Hon speaker, hon members, there are a number of government programmes aimed at capacitating and empowering households and communities to take themselves out of poverty. Our programme relating to education is one example.
However, as a co-ordinated programme in the fight against poverty, government has developed the War on Poverty Campaign, as well as a comprehensive antipoverty strategy. The former is being scaled up to cover 1 128 of the most deprived municipal wards of the country by 2014, whilst the latter is currently undergoing consultation in the National Economic Development and Labour Council, Nedlac, after receiving support from the National Antipoverty Civil Society Colloquium held in December 2009.

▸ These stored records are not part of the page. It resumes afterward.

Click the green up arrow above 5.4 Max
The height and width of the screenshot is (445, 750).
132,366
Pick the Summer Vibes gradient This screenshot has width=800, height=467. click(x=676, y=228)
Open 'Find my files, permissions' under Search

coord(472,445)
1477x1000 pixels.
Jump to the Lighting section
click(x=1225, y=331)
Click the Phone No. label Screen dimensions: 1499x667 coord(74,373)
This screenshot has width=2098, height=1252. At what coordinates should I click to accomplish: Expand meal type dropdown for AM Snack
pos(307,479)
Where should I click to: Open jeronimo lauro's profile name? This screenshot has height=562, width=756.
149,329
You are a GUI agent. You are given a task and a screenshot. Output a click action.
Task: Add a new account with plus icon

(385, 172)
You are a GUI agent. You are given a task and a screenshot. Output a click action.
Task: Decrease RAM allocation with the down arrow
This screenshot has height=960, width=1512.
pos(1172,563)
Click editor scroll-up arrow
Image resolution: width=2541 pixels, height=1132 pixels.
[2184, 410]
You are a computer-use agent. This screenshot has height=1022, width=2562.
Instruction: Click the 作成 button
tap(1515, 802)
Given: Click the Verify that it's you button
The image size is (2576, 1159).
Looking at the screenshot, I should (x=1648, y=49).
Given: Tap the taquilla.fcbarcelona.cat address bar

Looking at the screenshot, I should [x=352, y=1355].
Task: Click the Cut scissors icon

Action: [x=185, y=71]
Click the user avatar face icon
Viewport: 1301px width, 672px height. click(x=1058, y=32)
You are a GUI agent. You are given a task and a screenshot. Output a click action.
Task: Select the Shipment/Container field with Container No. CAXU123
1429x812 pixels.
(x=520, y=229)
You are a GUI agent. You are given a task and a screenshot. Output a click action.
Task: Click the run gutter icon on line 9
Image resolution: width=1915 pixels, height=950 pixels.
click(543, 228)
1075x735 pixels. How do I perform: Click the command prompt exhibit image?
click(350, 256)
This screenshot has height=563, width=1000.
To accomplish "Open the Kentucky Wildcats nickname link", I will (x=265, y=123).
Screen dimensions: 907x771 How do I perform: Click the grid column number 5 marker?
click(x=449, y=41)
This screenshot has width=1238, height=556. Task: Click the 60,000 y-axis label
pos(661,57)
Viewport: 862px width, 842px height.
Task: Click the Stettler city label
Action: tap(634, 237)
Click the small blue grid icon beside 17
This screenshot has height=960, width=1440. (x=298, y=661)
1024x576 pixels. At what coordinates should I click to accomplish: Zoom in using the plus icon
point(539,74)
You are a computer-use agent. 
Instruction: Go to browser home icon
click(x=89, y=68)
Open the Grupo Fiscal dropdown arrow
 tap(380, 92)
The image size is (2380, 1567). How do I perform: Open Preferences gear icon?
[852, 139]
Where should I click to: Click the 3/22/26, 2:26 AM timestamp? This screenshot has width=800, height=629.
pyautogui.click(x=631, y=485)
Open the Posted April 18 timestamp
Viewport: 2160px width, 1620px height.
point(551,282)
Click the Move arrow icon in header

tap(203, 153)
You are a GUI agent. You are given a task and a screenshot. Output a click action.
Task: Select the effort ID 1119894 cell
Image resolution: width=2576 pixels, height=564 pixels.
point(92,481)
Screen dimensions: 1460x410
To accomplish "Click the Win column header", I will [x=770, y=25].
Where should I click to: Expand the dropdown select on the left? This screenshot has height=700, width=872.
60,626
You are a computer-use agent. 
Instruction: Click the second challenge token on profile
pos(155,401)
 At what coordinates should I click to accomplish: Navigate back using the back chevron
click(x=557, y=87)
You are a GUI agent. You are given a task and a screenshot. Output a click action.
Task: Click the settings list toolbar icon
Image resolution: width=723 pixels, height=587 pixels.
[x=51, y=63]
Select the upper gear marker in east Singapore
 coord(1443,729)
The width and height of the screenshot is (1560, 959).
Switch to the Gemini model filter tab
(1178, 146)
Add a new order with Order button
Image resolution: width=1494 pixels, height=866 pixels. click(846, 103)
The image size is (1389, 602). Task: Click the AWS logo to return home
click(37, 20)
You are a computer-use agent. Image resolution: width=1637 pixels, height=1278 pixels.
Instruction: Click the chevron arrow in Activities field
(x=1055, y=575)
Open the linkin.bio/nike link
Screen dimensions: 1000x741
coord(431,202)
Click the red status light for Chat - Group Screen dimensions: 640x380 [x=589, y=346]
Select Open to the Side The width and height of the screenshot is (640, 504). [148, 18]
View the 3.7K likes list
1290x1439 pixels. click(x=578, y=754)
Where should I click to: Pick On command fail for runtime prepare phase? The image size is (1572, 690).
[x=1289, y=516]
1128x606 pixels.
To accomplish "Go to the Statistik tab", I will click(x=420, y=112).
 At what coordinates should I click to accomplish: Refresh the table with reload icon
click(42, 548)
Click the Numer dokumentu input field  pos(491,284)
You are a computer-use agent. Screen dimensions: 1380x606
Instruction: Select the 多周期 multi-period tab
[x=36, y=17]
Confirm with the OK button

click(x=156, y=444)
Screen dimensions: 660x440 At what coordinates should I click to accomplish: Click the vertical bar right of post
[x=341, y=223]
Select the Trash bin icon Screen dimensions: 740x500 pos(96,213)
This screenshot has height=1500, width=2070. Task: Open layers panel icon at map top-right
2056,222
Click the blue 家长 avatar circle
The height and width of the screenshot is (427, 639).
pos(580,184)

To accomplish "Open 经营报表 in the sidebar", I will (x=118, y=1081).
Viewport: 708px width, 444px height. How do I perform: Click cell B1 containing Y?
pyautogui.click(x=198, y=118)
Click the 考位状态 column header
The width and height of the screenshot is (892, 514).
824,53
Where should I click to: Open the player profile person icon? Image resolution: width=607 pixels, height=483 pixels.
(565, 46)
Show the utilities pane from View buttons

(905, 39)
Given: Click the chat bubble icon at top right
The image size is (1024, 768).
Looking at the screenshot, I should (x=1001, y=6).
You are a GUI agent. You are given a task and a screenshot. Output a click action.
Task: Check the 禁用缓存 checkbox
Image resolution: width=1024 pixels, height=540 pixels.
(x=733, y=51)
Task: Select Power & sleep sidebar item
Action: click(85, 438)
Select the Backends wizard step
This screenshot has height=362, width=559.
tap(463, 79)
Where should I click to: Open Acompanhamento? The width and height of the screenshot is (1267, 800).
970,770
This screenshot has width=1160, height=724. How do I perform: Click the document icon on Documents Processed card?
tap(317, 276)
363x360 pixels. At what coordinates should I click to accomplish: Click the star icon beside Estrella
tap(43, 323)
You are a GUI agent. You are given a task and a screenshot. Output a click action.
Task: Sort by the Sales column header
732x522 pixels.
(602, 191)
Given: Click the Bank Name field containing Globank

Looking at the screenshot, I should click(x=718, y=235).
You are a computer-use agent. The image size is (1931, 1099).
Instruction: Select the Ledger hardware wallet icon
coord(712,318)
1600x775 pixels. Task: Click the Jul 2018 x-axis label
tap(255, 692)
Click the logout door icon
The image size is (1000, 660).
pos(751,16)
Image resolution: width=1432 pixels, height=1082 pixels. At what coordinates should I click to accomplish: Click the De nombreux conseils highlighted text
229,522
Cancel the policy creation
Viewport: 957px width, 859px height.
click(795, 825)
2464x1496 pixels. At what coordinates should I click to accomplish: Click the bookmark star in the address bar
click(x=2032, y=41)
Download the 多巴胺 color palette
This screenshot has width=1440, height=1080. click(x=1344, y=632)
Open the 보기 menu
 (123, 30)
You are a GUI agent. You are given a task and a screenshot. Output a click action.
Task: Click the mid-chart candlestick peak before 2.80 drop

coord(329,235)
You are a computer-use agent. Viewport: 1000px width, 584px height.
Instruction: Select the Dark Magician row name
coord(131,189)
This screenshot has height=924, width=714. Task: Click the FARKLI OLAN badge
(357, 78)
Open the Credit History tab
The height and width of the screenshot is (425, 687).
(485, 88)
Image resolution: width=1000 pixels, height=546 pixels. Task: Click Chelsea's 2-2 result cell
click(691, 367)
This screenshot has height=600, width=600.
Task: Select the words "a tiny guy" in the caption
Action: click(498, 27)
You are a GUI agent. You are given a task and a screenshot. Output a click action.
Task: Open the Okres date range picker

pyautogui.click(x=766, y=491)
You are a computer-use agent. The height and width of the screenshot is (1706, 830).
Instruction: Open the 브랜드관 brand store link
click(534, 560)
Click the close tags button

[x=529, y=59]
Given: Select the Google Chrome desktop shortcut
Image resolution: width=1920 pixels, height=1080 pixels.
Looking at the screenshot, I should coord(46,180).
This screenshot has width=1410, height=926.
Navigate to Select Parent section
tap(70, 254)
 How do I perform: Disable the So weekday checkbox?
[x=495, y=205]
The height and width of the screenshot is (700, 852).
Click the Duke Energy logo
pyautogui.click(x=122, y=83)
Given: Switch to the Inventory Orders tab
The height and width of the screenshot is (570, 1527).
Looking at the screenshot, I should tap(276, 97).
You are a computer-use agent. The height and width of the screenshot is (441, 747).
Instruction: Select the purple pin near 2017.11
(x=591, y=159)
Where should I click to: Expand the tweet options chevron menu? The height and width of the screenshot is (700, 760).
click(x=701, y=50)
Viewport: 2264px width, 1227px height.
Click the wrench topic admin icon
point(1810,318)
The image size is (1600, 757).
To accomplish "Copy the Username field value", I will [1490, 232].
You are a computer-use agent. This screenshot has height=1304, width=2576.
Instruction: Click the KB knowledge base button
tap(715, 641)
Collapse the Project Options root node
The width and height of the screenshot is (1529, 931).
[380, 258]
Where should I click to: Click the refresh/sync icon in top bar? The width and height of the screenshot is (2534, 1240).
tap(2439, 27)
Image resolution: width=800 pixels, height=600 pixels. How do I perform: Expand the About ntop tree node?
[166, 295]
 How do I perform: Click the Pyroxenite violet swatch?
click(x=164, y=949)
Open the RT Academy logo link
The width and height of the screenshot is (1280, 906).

The antipoverty strategy focuses on the following nine pillars that seek to capacitate and empower households and communities to take themselves out of poverty with the help of government and its social partners: one, the creation of economic opportunities; two, investment in human resources; three, the provision of income security to the most vulnerable members of society; four, the provision of social and individual asset accumulation, such as housing, land, working capital and infrastructure; five, environmental sustainability; six, the provision of a social wage, such as subsidised electricity, water and sanitation services; seven, the provision of preventative and curative health care; eight, social inclusion; and nine, good governance.
It can be seen from the nine pillars that the antipoverty strategy uses most of the existing government programmes as key instruments. What is different about the antipoverty strategy is that it identifies the most deprived wards in the country using the Provincial Indices of Multiple Deprivation which have mapped all poverty areas in each province. The strategy profiles the communities and households that live in those deprived wards; collects and stores such community and household profiles in the national database; develops referrals that it sends to national and provincial departments and social partners to address the needs of those households and communities; advises national and provincial departments to develop service delivery plans that should be included in the municipal integrated development plans; and monitors and verifies the impact of service delivery performed by departments on the progress and graduation of households and communities out of poverty.
The War on Poverty programme was piloted in 2008 to 2009 by covering a ward in each province. Cabinet in May 2009 called for the scaling up of the programme to cover a total of 1 128 of the most deprived wards or a third of all the wards in the country by 2014, with an estimated three million households and an estimated 15 million people who live in extreme poverty. I thank you for your attention. [Applause.]